TVT has been proven to be highly sensitive to irradiation, already from the last century.  Dosage recommendations range from 1500 to 2500 rads (depending on the chronicity and the extension of neoplastic lesions), divided in sessions of 400-500 rads over a period of 1-2 weeks, or a single dose of 1000 rads which, if not curative, can safely be repeated 1-4 times. However, radiotherapy lacks practicality due to requirements like trained personnel, specialized equipment and expenses. Therefore its use is recommended in cases where other treatments fail.
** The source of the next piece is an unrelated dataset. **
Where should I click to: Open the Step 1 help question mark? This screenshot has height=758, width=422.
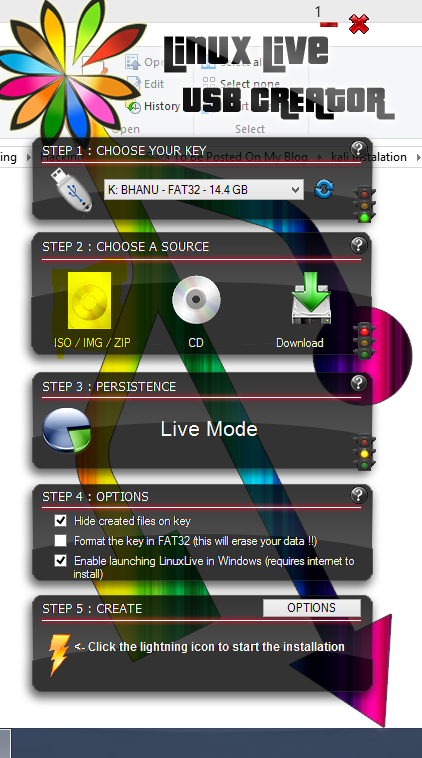click(358, 148)
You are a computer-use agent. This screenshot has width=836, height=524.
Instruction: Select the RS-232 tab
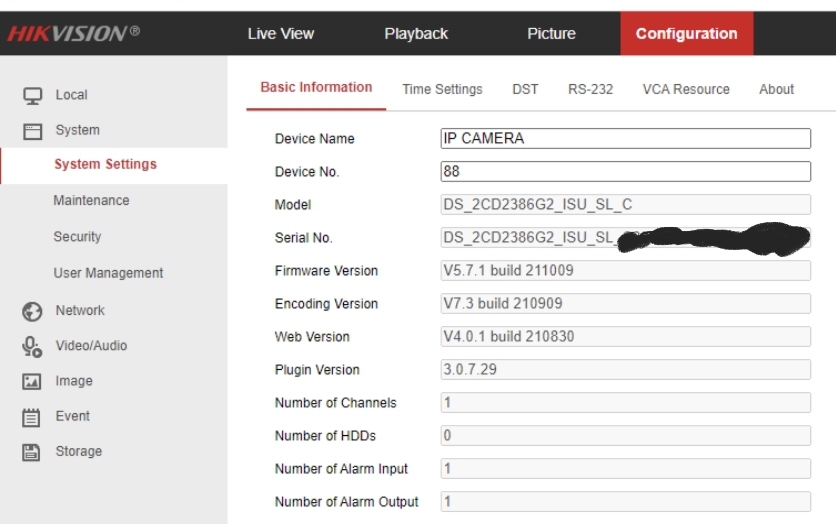click(590, 89)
The intravenous administration of vincristine at the dose of 0.025 mg/m2 of body surface, once a week, for 4-5 weeks, is the treatment of choice, irrespective of a) the neoplasm size–extent; b) the presence of metastases; and c) the duration of the disease. The time needed to complete treatment and the expenses involved are within reasonable limits. The animals fully recover, with no impact on behavior and reproductive efficiency.
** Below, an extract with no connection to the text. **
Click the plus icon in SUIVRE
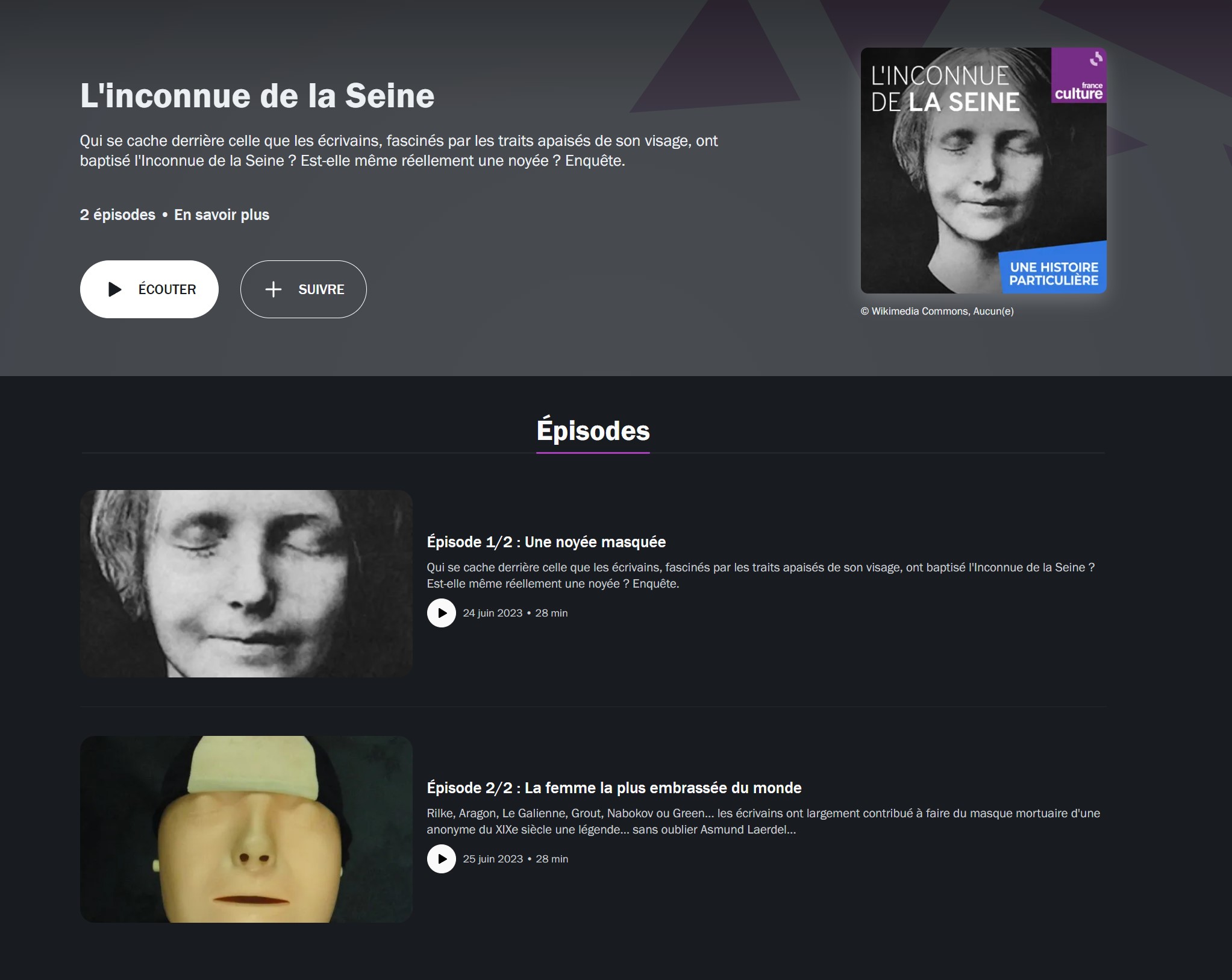The width and height of the screenshot is (1232, 980). [274, 289]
Dogs being infected for less than 1 year, i.e., TVT at initial stages of progression are easily treated. The presence of metastasis, the gender or the age of the animals treated do not influence the duration of chemotherapy. Metastasis subsidence concurs impressively.

Chronic cases infected for more than 1 year may resist to treatment, thus demanding therapy of longer duration without ensuring successful results. In case of failure, radiotherapy gives excellent results; alternatively doxorubicin chemotherapy may be applied.

The presence of small size tissue remnants (of less than 0.5 cm), which do not bleed after being rubbed, must not be a reason to continue treatment.

Temporary side effects (partial anorexia, mild depression) may be reported in less than 20% of the treated dogs, usually 1-2 days after vincristine administration. Chemotherapy may cause a decrease of the white blood cell count, but only a few cases present such a leukopenia that might deserve an adjunctive antibiotic treatment or impose suspension (discontinuation) of one or more chemotherapeutic administrations.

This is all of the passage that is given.